Task statement: Using the entries that follow, collect the lines where the word "checkbox" appears.

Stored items
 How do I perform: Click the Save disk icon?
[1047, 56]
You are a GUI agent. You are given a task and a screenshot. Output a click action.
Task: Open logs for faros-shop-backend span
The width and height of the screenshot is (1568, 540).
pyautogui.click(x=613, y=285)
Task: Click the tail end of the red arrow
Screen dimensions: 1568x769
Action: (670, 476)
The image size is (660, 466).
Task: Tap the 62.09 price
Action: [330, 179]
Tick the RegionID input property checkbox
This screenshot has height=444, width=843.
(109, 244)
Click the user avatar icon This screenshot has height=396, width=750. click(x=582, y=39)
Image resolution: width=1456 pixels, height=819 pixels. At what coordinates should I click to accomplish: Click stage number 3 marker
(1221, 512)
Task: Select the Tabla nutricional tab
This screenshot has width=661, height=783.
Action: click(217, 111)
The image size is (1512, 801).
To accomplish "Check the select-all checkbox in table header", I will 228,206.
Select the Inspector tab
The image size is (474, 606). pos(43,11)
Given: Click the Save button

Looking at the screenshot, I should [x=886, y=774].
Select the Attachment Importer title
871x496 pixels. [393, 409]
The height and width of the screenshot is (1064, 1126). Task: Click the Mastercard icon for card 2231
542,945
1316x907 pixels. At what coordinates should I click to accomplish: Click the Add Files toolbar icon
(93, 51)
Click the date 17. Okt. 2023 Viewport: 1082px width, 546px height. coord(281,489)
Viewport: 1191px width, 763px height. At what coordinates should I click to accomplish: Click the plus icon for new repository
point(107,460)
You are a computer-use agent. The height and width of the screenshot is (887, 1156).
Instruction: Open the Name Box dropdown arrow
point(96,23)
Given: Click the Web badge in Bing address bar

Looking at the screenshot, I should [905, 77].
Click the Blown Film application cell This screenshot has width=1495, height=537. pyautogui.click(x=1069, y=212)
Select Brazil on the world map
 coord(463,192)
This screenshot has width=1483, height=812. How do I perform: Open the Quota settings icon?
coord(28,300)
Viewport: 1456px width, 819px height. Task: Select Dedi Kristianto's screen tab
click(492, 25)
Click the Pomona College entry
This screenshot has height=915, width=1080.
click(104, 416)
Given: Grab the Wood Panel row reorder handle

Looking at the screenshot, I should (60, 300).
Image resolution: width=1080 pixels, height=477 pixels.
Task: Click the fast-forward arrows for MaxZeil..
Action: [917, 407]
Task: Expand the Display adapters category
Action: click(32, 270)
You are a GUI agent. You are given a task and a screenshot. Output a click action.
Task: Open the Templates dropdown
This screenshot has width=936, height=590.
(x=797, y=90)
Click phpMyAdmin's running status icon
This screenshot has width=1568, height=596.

Exercise result:
Tick the RegionID input property checkbox
To accomplish "Check the select-all checkbox in table header", I will 228,206.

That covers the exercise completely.